## begin Excerpt to read
Mixed-Curvature Tree-Sliced Wasserstein Distance¶
Conference: ICLR 2026
OpenReview: https://openreview.net/forum?id=e439wJl5sT
Code: Attached in supplementary materials
Area: Optimal Transport / Riemannian Geometric Representation Learning
Keywords: Mixed-Curvature Spaces, Tree-Sliced Wasserstein, Radon Transform, Optimal Transport, Geodesics
TL;DR¶
The authors extend the Tree-Sliced Wasserstein framework to Mixed-Curvature Spaces (MCS), which are formed by the Cartesian product of Euclidean, spherical, and hyperbolic components. By utilizing "geodesic trees growing across subspaces" as the projection domain, they derive MCTSW—a distribution distance that preserves geometric and topological structures while providing a closed-form solution and remaining parallelizable.
Background & Motivation¶
Background: The manifold hypothesis suggests that real-world data often concentrates on low-dimensional surfaces, which a single Euclidean geometry fails to characterize. Spherical spaces are suitable for directional or periodic data (e.g., text embeddings, panoramas), while hyperbolic spaces are ideal for hierarchical and graph structures. Recent Mixed-Curvature Spaces (MCS) combine Euclidean, spherical, and hyperbolic components via Cartesian products to represent heterogeneous structures simultaneously, showing advantages in VAEs, GNNs, decision forests, and continual learning.
Limitations of Prior Work: Computational tools for "comparing two probability distributions" on MCS are scarce. KL divergence is not a true metric and fails on non-overlapping supports. Standard Optimal Transport (OT) has hyper-cubic complexity, making it difficult to scale. Sliced-Wasserstein (SW) achieves closed-form solutions by projecting measures onto 1D subspaces, but 1D slices lose the geometric and topological complexity of curved spaces. Tree-Sliced Wasserstein (TSW) replaces 1D lines with "tree metrics," providing richer projection geometry while maintaining closed-form \(W_1\); however, it has remained restricted to Euclidean settings, with no existing tree systems successfully implemented in mixed-curvature spaces.
Key Challenge: MCS requires a distribution distance that respects heterogeneous geometries (different curvatures across components). Existing sliced methods either project to 1D, losing structure, or treat components independently via a "product space" approach, which fails to transport mass jointly across subspaces.
## end Excerpt to read
## begin Recorded information
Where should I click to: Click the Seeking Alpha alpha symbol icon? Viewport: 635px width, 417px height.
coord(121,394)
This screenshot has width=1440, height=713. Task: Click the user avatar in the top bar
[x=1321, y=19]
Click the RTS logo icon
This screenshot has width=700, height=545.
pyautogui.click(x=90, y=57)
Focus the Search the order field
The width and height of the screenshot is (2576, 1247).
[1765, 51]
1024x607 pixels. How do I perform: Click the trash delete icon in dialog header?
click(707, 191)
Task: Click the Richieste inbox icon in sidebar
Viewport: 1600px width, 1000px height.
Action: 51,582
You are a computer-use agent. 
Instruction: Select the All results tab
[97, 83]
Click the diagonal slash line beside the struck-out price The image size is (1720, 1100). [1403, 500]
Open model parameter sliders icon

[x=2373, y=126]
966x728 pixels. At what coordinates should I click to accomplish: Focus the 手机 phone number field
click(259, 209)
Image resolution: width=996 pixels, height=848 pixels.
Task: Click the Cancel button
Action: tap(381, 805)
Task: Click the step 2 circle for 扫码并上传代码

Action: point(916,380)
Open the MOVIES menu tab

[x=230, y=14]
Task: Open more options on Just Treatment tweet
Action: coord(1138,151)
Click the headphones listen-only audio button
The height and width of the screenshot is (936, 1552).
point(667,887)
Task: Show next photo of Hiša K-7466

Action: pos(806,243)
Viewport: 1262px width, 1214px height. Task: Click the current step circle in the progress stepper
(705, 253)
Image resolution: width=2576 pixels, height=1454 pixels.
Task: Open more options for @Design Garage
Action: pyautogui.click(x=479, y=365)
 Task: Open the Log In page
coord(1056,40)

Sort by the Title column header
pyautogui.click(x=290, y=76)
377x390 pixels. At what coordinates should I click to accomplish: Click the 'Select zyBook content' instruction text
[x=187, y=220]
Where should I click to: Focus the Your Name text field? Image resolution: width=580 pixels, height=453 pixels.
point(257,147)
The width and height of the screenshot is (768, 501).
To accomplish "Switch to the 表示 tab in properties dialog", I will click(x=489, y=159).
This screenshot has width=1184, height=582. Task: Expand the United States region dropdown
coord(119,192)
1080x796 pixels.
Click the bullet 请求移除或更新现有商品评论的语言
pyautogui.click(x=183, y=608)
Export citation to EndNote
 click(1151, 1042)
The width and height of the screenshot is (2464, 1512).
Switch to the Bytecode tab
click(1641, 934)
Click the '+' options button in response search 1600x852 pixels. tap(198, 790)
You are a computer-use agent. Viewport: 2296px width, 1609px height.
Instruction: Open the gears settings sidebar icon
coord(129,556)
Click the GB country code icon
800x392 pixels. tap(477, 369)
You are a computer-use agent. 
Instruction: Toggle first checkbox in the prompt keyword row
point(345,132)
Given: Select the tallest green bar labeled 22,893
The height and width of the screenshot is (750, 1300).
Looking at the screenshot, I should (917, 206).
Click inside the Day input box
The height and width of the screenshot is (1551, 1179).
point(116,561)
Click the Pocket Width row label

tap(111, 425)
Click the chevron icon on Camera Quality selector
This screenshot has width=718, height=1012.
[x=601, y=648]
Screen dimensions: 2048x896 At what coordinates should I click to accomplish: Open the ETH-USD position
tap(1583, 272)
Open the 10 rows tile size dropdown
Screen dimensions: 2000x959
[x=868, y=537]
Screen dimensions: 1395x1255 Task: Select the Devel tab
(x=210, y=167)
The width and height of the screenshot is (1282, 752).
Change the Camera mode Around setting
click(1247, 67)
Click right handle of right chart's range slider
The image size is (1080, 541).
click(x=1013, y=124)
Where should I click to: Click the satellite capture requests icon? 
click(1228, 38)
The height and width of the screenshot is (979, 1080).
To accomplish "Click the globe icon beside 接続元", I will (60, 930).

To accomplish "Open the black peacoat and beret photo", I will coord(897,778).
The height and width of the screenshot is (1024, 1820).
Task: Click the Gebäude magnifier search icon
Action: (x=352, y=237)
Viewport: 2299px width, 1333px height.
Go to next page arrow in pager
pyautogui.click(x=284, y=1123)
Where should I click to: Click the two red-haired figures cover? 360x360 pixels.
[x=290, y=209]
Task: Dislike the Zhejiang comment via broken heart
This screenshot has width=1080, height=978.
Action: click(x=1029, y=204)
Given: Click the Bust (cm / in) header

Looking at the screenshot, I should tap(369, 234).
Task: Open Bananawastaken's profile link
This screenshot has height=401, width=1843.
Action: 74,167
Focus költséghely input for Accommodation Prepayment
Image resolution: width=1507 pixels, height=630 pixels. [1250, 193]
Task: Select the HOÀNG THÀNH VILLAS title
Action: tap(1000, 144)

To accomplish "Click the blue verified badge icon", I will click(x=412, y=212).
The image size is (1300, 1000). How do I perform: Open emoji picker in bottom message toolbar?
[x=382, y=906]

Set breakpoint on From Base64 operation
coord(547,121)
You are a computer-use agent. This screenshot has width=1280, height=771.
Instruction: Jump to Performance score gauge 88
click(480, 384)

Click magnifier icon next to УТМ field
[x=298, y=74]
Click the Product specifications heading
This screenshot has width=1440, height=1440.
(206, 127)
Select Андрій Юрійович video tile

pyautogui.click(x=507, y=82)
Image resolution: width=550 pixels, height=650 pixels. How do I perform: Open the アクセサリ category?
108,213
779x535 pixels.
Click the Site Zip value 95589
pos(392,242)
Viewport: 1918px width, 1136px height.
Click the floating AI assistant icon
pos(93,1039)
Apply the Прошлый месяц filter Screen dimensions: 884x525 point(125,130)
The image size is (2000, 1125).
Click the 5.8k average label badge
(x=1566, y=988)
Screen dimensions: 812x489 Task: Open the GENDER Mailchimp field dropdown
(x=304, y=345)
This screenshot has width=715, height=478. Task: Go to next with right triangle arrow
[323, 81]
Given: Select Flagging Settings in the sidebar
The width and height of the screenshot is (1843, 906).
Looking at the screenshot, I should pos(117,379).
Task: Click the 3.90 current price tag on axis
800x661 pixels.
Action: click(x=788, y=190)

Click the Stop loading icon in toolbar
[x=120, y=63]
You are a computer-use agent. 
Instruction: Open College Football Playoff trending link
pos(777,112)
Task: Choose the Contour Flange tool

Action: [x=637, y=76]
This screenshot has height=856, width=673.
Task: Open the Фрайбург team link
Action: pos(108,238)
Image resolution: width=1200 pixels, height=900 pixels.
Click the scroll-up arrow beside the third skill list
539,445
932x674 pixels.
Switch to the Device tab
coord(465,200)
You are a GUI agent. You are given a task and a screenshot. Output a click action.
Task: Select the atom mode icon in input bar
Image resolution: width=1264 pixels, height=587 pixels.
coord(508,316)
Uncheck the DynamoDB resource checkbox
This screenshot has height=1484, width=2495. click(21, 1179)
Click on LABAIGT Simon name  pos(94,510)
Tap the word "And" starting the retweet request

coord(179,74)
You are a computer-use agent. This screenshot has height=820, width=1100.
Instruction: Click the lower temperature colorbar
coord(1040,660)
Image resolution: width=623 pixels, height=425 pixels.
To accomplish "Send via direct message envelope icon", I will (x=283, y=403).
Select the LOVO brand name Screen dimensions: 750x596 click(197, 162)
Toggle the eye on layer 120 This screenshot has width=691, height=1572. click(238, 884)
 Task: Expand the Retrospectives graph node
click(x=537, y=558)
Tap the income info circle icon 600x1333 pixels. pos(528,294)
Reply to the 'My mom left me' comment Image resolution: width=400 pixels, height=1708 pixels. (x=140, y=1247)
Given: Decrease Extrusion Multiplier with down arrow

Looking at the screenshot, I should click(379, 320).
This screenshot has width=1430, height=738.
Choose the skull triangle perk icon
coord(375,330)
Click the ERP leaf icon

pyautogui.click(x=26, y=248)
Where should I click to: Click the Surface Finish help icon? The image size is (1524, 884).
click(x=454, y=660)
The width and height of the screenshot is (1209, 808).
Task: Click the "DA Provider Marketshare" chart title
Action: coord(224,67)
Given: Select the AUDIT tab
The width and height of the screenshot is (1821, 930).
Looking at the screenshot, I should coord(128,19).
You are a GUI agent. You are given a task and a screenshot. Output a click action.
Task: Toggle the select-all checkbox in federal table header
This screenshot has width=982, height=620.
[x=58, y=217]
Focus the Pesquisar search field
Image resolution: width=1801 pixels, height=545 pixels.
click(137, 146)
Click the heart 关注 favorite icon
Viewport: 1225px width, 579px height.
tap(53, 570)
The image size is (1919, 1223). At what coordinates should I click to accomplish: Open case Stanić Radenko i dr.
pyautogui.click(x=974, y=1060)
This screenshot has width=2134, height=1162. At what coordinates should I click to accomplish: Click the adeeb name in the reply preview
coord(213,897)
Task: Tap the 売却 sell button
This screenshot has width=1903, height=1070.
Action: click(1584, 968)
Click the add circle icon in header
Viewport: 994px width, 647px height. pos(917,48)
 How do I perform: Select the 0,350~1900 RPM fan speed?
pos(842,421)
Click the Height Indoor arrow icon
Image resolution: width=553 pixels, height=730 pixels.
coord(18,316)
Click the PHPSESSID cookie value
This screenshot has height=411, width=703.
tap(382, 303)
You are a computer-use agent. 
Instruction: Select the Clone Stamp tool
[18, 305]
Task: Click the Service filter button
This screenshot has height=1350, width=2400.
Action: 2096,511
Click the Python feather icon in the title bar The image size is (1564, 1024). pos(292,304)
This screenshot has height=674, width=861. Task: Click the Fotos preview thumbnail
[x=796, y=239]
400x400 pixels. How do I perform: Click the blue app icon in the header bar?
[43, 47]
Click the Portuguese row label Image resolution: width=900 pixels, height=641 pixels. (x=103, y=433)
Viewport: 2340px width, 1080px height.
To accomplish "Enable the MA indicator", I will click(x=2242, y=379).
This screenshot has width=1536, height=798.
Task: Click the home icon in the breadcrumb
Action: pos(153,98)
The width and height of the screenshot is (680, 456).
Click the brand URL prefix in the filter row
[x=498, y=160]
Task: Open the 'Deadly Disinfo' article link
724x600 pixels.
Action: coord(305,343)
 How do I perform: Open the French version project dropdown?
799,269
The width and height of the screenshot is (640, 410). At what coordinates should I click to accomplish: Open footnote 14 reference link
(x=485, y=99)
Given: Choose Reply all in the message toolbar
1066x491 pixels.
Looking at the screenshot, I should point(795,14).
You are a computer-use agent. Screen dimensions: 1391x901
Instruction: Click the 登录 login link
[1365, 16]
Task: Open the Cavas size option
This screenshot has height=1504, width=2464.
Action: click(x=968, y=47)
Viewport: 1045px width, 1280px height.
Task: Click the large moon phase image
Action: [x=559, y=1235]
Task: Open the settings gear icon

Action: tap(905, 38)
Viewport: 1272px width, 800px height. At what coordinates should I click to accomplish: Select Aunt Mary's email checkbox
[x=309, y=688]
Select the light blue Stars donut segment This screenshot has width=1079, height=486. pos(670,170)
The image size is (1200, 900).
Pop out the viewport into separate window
## end Recorded information
Written instruction 1: In the paper summary, rewrite the paragraph beginning "Limitations of Prior Work:" as a short bulleted list that keeps its main facts.
Written instruction 2:
Answer these questions from the paper summary, one line each:
(a) At which conference does the paper appear?
(b) According to the Background paragraph, what kinds of data are spherical spaces suitable for?
(c) According to the Key Challenge paragraph, what does the "product space" approach fail to do?

Worked solution 1:
- Few computational tools exist for comparing two probability distributions on Mixed-Curvature Spaces (MCS).
- KL divergence is not a true metric and fails on non-overlapping supports.
- Standard Optimal Transport has hyper-cubic complexity and is hard to scale.
- Sliced-Wasserstein gets closed-form solutions by projecting onto 1D subspaces, but those 1D slices lose the geometric and topological complexity of curved spaces.
- Tree-Sliced Wasserstein uses tree metrics instead of 1D lines, giving richer projection geometry with closed-form \(W_1\). However, it has stayed limited to Euclidean settings, and no tree systems have been implemented in mixed-curvature spaces.

Worked solution 2:
(a) ICLR 2026.
(b) Directional or periodic data, such as text embeddings and panoramas.
(c) It fails to transport mass jointly across subspaces.